> **WRITTEN REQUEST 1**
Please translate this sentence from the music blog post into Spanish: "Here at Full Kicks, we celebrate the rock n roll underdog."
> **WRITTEN REQUEST 2**
From the music blog post, quote everything from "Underdogs are among" down to "Check it out.".
> **WRITTEN REQUEST 3**
In the music blog post, what former GBV guitarist was added for Nada Surf's seventh studio album?

> **PASSAGE PROVIDED**
====================
Sunday, 29 January 2012

Kick Your Losing Habits


Key steps to cleaning up nice
We love underdogs, especially the dogs that clean up nice. In real life, we really like Patton Oswalt. But the fantasy plays better - we love a character that Patton Oswalt portrays in a movie. Movies about dirtbags who kick drugs and conquer the world play tidier in our conscience than the reality where the guy relapses and smacks his woman around in a meth den two years after learning the Windsor Knot. It’s how true stories become “based on actual events”.

Sammy Hagar was in a great band once,
long before he helped ruin Van Halen 
Here at Full Kicks, we celebrate the rock n roll underdog. The artists that we really hope are going to kick the world’s ass by the end of the movie and win the heart of the cute cheerleader / witty prostitute / young widow they deserve.  Our faves aren’t only the forgotten shoulda-been-huge guys like Emitt Rhodes and The Nerves or sidebar greats like Montrose (see left) but also bands that made it from the margins with a true Jerry Lee rebel spirit in their music like The Replacements and The Hold Steady. As far as what it means to be a rock n roll underdog today, almost anyone in tight jeans with a guitar fits the bill. It makes us reluctantly cheer for mediocre bands like Foo Fighters. At least they try.

Underdogs are among some great new stuff kicked out this past week. Nada Surf, a survivor from the one hit wonder MTV machine of the 90s issued their 7th studio album called "The Stars Are Indifferent to Astronomy". It features what have become Nada Surf staples – fearlessly sentimental lyrics & lush Buffalo Tom-style guitar pop - enhanced this time out on guitar with the addition of former GBV melody smoker Doug Gillard. Good stuff from a persevering act who have put out quality sappy indie rock for the last 15 years. Bill Janovitz of Buffalo Tom once described their music as something to listen to while you’re doing the laundry. Nada Surf hits that same spot for me. "TSAItA" delivers swooning rockers “Clear Eye Clouded Mind” and stark ballads “When I was Young”, highlighted by centerpiece track “Jules and Jim”. Check it out.
====================
> **DATA SUPPLIED**

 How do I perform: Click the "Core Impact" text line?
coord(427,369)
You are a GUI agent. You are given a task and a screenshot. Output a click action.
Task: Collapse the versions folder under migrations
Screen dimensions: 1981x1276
====================
> **CORRECT RESPONSE 1**
Aquí en Full Kicks, celebramos al desvalido del rock n roll.

> **CORRECT RESPONSE 2**
Underdogs are among some great new stuff kicked out this past week. Nada Surf, a survivor from the one hit wonder MTV machine of the 90s issued their 7th studio album called "The Stars Are Indifferent to Astronomy". It features what have become Nada Surf staples – fearlessly sentimental lyrics & lush Buffalo Tom-style guitar pop - enhanced this time out on guitar with the addition of former GBV melody smoker Doug Gillard. Good stuff from a persevering act who have put out quality sappy indie rock for the last 15 years. Bill Janovitz of Buffalo Tom once described their music as something to listen to while you’re doing the laundry. Nada Surf hits that same spot for me. "TSAItA" delivers swooning rockers “Clear Eye Clouded Mind” and stark ballads “When I was Young”, highlighted by centerpiece track “Jules and Jim”. Check it out.

> **CORRECT RESPONSE 3**
Doug Gillard